À distance de ces logiques, qui peuvent être des formes d'élévation comme des régressions intellectuelles ou culturelles, ces écrits ne sont ni des prises de position, ni des tentatives de réhabilitation ou de disqualification. Ils ne relèvent pas non plus d'une entreprise de type mémoriel. Leur démarche consiste plutôt à mobiliser, autant que possible, des méthodes et des questionnements issus des sciences humaines et sociales pour examiner des situations, des trajectoires, des catégories et des représentations.

Une attention particulière est portée aux conditions de production des récits, aux usages des sources, aux déplacements de sens et aux simplifications qui peuvent accompagner la circulation de certaines idées. Il s’agit de restituer la complexité des configurations sociales et historiques, en tenant compte des discontinuités, des tensions et des zones d’incertitude.

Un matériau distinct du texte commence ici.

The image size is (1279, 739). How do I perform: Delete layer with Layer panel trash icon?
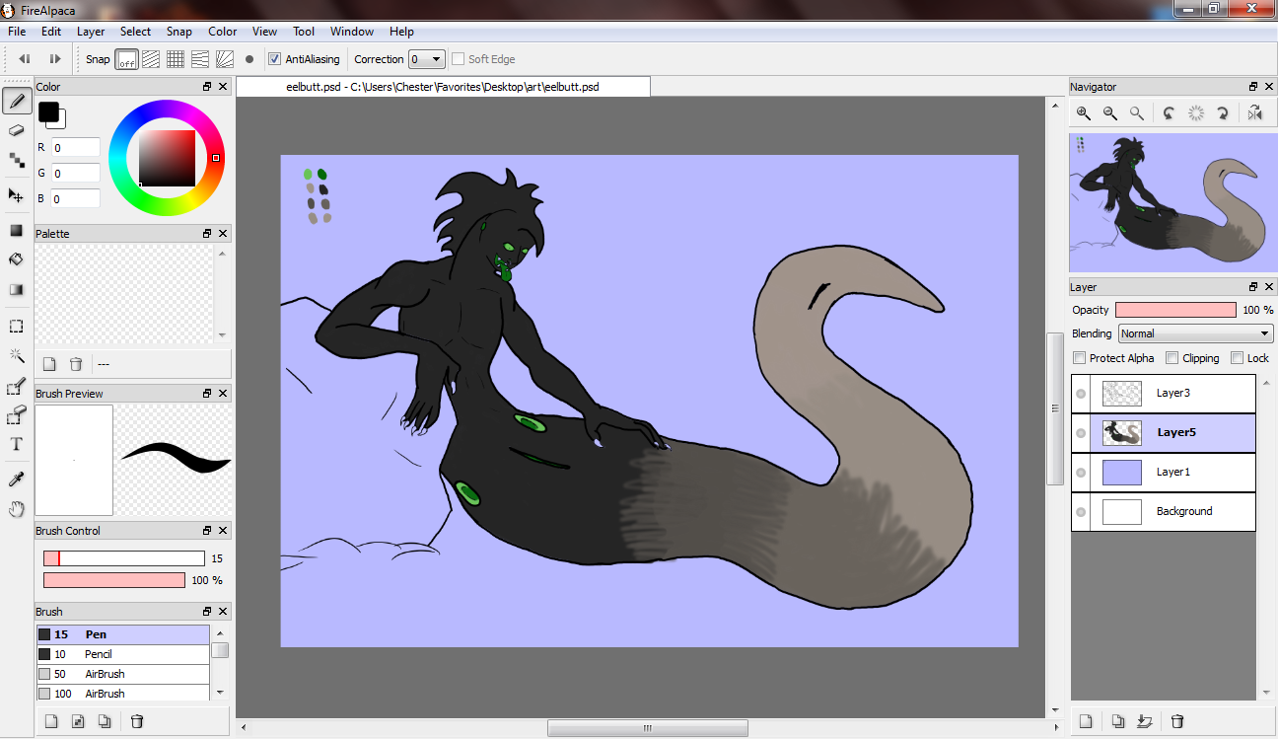[x=1176, y=721]
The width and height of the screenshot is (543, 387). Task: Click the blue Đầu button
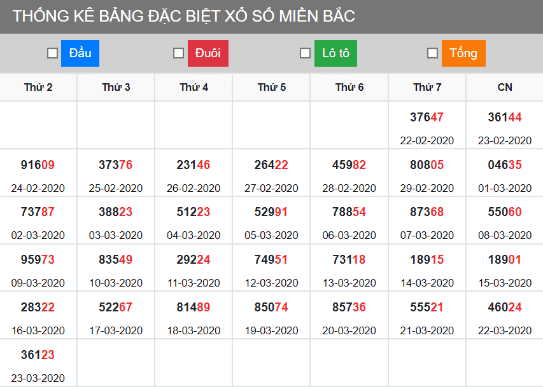[80, 53]
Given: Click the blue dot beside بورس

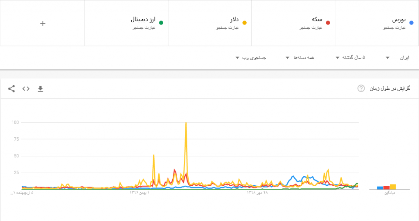Looking at the screenshot, I should (x=411, y=23).
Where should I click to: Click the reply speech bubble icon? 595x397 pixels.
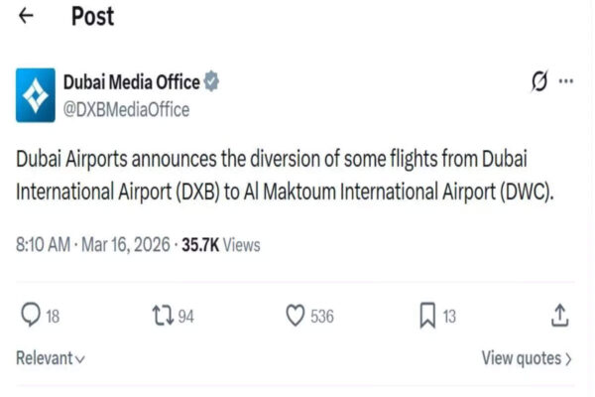click(x=29, y=316)
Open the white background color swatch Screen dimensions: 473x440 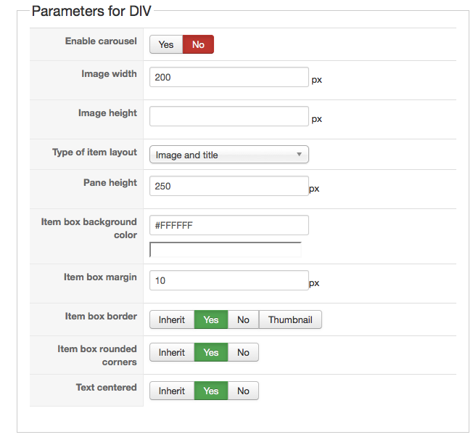(225, 250)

Ces fragments procèdent par touches successives, sans prétendre à l’exhaustivité ni à la systématisation. Ils privilégient l’analyse de cas, l’examen de notions ou de séquences, et s’attachent à maintenir une exigence de documentation scientifique et de méthode dans l’interprétation des faits. En ce sens, ils entendent se situer dans un registre de travail propre aux sciences humaines et sociales, où l’écriture vise d’abord à éclairer, plutôt qu’à affirmer, à complexifier plutôt qu’à simplifier.